Limite du multiculturalisme : « Quand l'espace tout entier devient sans frontière alors le monde entier devient une zone inhabitable » (Debray). Effet pervers de la mondialisation : une hausse des conflits dans un monde globalisé, augmentation des intégrismes religieux, des racismes dans un monde multiculturel et multiracial. Déracinement, acculturation => extrémisme intolérant et racialisme identitaire.
Pour Debray, nécessité de tracer des frontières et non de construire des murs, mettre en cause le dogme sans frontiériste. « Le nationalisme c'est la guerre » dit la thèse cosmopolite. Aux yeux de Debray, c'est le sans-frontièrisme qui est la guerre de tous contre tous.
Une démocratie a besoin de frontières claires pour se stabiliser sinon conflit comme en Israël et en Palestine où les frontières sont floues et mouvantes. La frontière c'est au fond la condition de la paix et de la souveraineté.

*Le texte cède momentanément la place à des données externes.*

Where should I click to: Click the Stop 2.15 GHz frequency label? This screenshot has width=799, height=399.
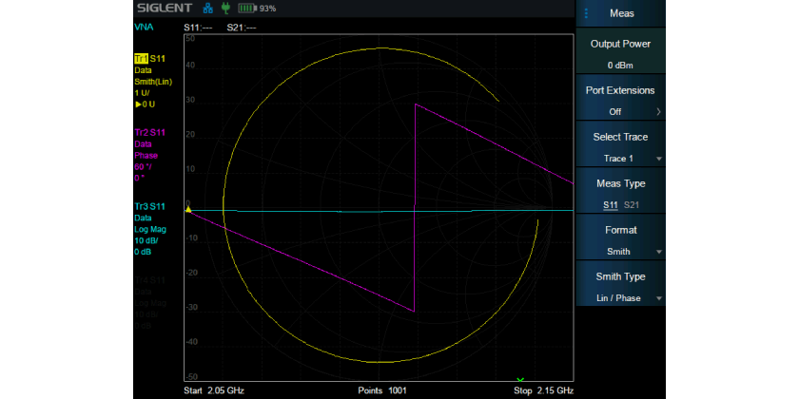pos(543,390)
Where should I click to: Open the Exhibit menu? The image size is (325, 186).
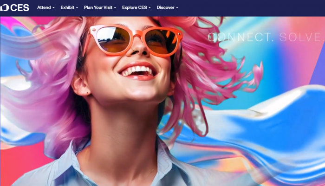pos(67,7)
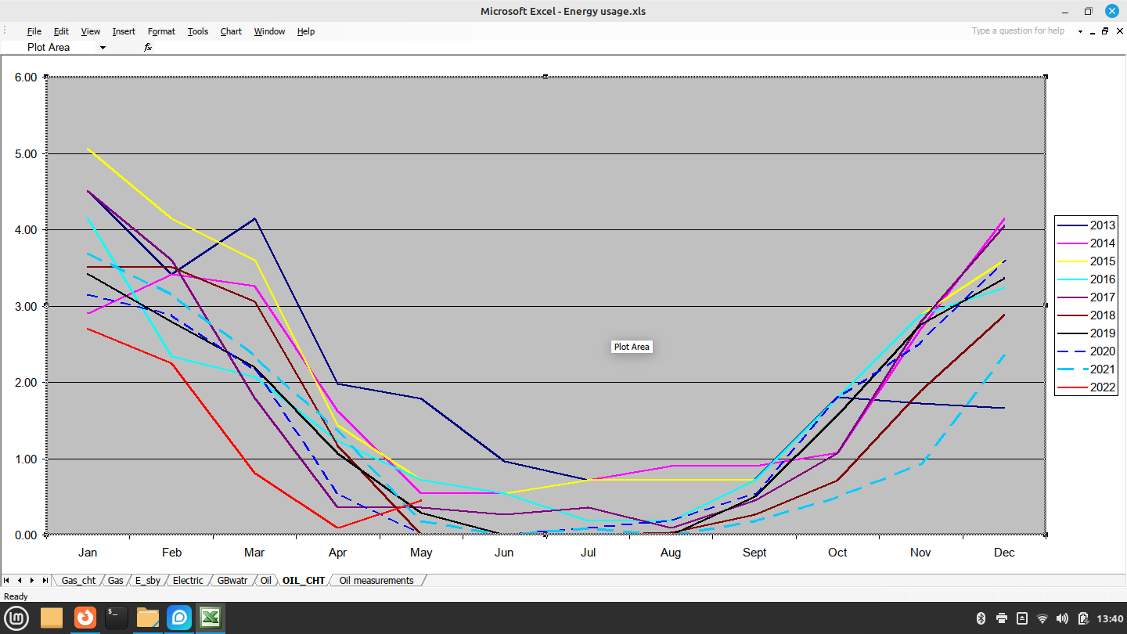Viewport: 1127px width, 634px height.
Task: Expand the Name Box dropdown arrow
Action: (x=102, y=48)
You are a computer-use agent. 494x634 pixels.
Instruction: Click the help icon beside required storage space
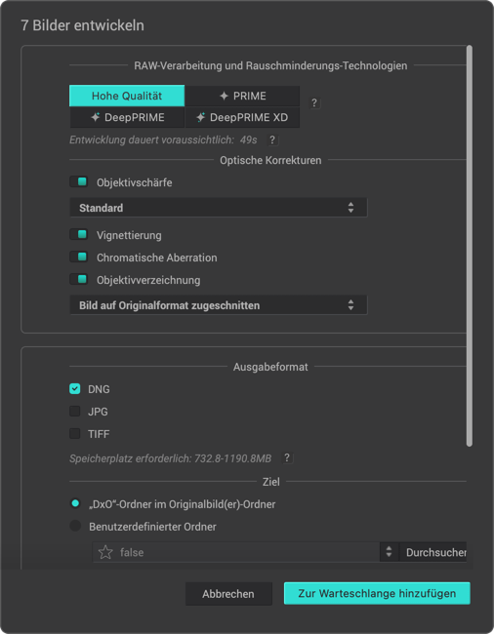(287, 458)
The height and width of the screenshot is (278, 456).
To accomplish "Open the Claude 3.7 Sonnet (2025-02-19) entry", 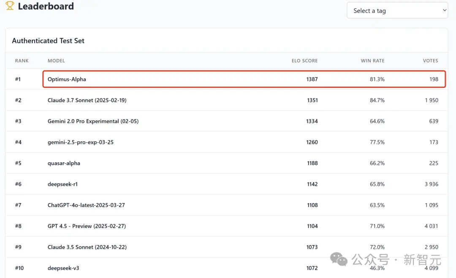I will click(87, 101).
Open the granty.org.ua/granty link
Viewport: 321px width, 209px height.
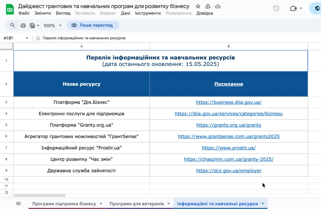229,125
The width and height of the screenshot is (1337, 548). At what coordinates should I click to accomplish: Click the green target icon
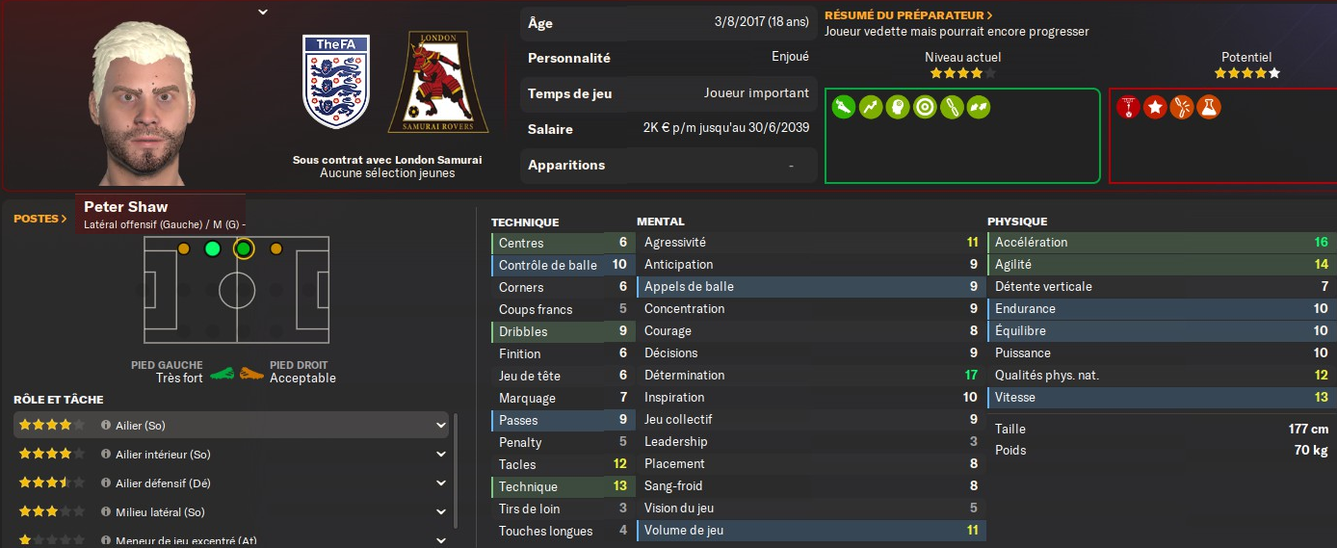click(925, 107)
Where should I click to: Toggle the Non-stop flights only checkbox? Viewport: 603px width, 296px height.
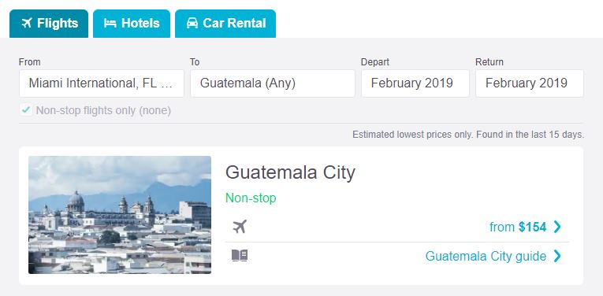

Le sans frontiérisme apparaît à l'auteur comme :
- Un économisme : Libre-échangisme. La victoire de l'économie (GAFA) sur le politique, la puissance de la finance mondiale contre la puissance des Etats. Thèse libérale de libre circulation des capitaux, des marchandises et des hommes qui implique la régression des Etats aux profits des entreprises privées, des fonds d'investissement : dérégulation, privatisation. Abandon du pouvoir à des instances supranationales ou pire aux marchés. Disparition des frontières = accroissement et la perpétuation des inégalités. « Le prédateur déteste le rempart, la proie aime bien ».

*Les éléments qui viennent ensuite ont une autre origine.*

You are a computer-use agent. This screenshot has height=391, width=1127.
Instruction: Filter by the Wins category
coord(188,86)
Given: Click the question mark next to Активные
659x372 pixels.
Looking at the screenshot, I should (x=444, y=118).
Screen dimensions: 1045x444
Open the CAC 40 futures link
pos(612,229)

- Un technicisme : la technique est sans frontière et s'impose de manière uniforme : informatique, internet, robotique, cybernétique. Monde déshumanisé.
- Un absolutisme : imposition d'un modèle et d'un pouvoir partout sans limite (internationalisme, libéralisme, laïcisme, démocratie d'opinion). La figure du gendarme du monde sans frontière qui va partout et impose sa loi. Interventionnisme américain et onusien au Vietnam, en Afghanistan, au Koweït, en Irak, en Syrie, en Ukraine, etc.

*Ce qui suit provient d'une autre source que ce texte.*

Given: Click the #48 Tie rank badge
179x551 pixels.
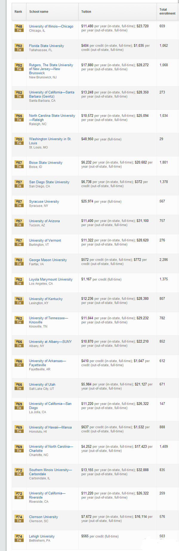Looking at the screenshot, I should point(19,28).
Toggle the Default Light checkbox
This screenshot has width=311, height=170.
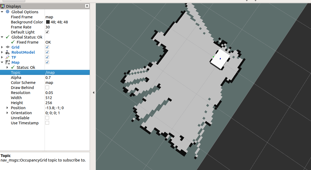pyautogui.click(x=47, y=32)
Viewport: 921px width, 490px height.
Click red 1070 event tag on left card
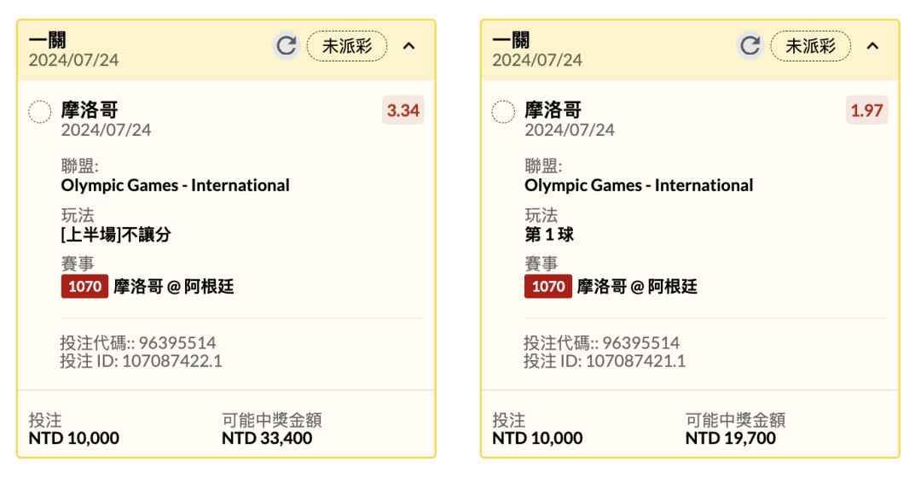tap(84, 287)
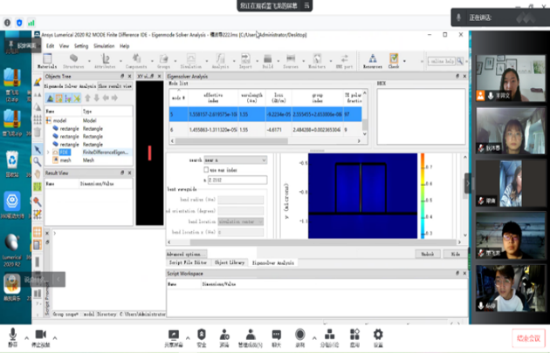Image resolution: width=550 pixels, height=353 pixels.
Task: Open the Materials toolbar icon
Action: click(47, 59)
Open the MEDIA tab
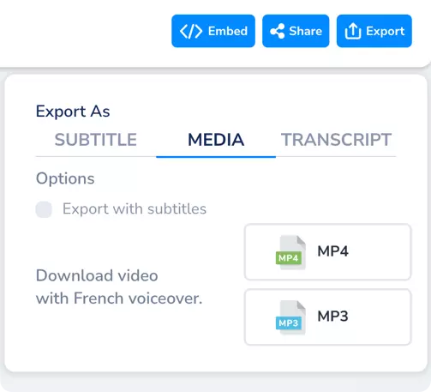The width and height of the screenshot is (431, 392). [x=216, y=140]
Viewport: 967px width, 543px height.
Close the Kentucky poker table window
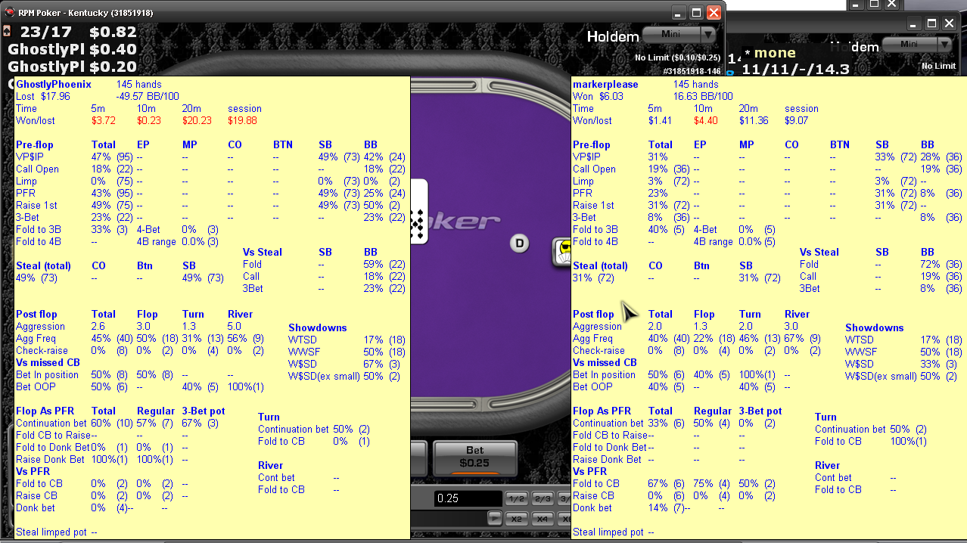(713, 12)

- Un impérialisme : c'est le défaut des empires de vouloir être sans limites jusqu'à leur chute. C'est le défaut de la lutte américaine contre le terrorisme de vouloir être sans frontière et sans limite. D'où le devoir d'ingérence = vouloir imposer un droit supérieur à tous les droits au nom d'une justice internationale ; d'où la guerre préventive ou guerre contre le terrorisme = esprit de croisade). Interventionnisme, droit d'ingérence = idée de se croire partout chez soi alors qu'on n'y est pas.
- Un totalitarisme : Faire disparaître la frontière, c'est faire disparaître l'autre au profit du même, de l'homogène, de l'indifférencié.
Conclusion :
Besoin de frontière pour retrouver un vivre ensemble (à chacun son terroir-territoire). Nécessité d'un partage du monde, d'une partition juste et non une dissolution dans l'universel marchand. Contre le global, revenir au local, non à l'idée d'un même monde pour tous. Contre l'universalisme, revenir au particularisme. Contre l'uniformité, maintenir la diversité du monde. Le sans-frontiérisme, c'est l'uniformisation des modes de vie, des langues, des valeurs, des cultures, etc. Le sans-frontiérisme est un appauvrissement du monde, sa simplification, sa négation. Sa MacDonalisation. La frontière, gardienne de la diversité. La richesse du monde se mesure non à son alignement, à son uniformité mais à sa bigarrure, à sa multiplicité. La frontière = tout n'est pas partout de l'ordre du même, besoin de différences. Plutôt qu'être citoyen du monde, devenir citoyen de plusieurs mondes => droit à la frontière, même, devoir de frontière.